### YOUR ASSIGNMENT:
Reading through the lines below, count those that include the string "named"; the answer is that number and nothing else.

* * * *

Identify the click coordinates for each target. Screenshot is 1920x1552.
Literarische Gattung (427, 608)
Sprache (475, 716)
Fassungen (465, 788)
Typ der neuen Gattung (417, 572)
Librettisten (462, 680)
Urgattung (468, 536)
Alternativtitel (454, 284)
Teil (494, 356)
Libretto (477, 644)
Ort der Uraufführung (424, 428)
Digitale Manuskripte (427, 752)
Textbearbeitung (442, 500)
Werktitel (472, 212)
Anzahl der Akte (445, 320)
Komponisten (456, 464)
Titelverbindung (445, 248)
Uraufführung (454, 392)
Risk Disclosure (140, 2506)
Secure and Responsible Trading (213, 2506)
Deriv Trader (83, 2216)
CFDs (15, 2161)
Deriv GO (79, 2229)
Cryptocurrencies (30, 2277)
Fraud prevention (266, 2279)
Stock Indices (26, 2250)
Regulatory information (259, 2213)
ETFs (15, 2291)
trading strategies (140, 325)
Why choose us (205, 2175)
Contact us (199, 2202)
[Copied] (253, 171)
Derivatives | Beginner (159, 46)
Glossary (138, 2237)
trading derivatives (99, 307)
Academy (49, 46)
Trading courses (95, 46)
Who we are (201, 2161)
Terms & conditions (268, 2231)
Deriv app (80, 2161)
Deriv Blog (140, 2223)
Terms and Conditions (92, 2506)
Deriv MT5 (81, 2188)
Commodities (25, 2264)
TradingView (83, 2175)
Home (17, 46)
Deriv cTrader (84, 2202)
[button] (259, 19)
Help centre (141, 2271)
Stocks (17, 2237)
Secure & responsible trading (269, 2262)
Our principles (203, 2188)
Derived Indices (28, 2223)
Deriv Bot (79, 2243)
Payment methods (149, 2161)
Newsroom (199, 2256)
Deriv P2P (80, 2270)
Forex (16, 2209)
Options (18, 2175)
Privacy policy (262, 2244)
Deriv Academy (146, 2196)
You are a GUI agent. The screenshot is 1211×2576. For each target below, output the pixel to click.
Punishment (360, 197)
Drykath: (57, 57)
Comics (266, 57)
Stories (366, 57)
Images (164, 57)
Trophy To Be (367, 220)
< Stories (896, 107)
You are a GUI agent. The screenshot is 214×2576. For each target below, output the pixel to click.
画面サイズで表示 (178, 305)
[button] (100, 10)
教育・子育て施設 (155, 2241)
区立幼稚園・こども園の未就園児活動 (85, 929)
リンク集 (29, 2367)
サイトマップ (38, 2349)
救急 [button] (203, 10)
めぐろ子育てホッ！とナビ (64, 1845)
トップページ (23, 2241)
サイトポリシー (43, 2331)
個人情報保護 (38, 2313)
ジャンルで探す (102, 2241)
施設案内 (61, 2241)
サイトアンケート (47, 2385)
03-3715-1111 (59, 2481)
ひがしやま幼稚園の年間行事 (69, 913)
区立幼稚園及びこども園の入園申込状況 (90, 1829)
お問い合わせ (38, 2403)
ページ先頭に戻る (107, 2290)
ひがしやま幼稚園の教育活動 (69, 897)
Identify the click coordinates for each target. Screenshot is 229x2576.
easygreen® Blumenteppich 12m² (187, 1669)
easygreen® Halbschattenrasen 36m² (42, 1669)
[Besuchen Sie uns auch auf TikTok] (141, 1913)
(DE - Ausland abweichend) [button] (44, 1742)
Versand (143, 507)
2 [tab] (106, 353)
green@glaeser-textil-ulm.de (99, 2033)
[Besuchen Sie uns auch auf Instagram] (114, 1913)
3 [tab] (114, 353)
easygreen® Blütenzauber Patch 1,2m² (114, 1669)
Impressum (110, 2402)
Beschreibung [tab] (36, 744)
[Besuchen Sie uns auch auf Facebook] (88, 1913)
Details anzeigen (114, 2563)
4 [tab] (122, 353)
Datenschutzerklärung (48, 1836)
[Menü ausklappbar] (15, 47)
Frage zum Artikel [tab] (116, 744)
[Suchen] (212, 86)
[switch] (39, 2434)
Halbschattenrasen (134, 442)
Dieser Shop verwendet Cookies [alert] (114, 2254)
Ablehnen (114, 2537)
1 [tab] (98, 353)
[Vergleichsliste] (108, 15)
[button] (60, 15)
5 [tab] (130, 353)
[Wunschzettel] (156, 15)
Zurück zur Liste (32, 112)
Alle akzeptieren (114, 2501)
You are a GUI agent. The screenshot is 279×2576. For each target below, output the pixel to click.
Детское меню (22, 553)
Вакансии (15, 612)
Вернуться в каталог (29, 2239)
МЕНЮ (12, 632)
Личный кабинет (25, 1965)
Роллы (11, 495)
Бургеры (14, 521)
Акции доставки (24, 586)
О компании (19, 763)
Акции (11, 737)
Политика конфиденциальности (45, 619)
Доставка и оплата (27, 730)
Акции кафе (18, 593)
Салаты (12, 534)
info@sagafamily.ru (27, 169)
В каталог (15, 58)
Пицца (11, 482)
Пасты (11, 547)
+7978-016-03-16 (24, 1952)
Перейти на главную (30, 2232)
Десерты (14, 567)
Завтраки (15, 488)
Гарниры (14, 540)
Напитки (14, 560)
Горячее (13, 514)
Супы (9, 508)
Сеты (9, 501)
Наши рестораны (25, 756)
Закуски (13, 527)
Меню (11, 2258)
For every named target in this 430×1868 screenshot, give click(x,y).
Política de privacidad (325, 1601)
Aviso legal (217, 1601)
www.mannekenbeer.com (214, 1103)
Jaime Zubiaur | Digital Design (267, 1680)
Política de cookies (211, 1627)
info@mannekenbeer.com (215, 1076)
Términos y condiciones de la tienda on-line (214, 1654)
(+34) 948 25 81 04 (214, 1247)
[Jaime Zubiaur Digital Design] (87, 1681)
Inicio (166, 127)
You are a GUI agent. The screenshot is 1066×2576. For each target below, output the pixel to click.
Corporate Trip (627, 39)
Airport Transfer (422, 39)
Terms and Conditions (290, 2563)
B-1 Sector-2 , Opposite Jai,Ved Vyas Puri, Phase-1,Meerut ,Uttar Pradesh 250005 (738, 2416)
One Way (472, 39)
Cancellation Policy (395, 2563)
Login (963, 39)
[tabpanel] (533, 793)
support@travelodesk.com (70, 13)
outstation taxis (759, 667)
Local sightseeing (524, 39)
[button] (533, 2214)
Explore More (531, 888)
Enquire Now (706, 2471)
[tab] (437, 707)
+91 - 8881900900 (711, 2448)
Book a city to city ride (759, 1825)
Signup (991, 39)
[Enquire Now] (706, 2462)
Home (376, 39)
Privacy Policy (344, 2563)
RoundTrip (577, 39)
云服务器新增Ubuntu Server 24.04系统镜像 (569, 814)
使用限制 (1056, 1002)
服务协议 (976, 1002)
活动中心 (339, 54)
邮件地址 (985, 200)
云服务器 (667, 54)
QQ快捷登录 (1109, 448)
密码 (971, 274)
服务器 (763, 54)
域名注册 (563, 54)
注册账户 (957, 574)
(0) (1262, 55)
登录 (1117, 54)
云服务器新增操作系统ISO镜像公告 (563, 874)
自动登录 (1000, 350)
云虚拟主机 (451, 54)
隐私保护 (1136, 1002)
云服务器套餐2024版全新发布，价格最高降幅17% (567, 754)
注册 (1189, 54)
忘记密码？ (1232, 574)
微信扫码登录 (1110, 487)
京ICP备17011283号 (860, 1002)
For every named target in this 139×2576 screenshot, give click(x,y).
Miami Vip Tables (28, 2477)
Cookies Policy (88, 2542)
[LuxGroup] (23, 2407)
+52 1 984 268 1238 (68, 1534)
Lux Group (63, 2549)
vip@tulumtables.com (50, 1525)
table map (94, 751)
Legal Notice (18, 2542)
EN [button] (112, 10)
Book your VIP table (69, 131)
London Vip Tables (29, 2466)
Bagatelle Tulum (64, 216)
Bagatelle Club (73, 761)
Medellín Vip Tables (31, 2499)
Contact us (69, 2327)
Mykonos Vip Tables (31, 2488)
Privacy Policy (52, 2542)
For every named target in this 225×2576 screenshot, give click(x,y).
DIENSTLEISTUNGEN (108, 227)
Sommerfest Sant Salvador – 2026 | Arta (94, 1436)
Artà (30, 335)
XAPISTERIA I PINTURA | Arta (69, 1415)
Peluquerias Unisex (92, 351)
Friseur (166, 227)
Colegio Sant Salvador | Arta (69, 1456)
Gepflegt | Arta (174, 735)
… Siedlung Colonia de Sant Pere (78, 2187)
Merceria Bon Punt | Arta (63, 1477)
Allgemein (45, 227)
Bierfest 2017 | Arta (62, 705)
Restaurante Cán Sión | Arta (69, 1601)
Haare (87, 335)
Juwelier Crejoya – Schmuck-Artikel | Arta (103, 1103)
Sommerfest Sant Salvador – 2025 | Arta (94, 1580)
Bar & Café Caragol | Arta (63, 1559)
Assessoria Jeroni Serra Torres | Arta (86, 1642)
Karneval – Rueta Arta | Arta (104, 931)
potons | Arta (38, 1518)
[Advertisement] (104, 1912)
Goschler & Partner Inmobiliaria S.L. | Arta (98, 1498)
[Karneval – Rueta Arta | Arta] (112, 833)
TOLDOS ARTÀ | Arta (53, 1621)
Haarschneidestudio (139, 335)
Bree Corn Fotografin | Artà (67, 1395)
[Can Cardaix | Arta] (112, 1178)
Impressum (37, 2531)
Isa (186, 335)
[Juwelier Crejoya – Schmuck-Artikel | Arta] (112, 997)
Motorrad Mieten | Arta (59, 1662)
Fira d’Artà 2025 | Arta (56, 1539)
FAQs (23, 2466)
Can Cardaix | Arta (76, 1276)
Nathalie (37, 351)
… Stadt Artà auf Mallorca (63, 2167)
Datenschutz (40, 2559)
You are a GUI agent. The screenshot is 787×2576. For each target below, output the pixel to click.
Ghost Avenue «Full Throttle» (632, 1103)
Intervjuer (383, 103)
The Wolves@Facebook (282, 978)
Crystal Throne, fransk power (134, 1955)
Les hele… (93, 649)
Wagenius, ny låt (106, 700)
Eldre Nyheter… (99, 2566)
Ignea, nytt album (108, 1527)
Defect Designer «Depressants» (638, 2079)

* * * *

### EXERCISE RESULT:
3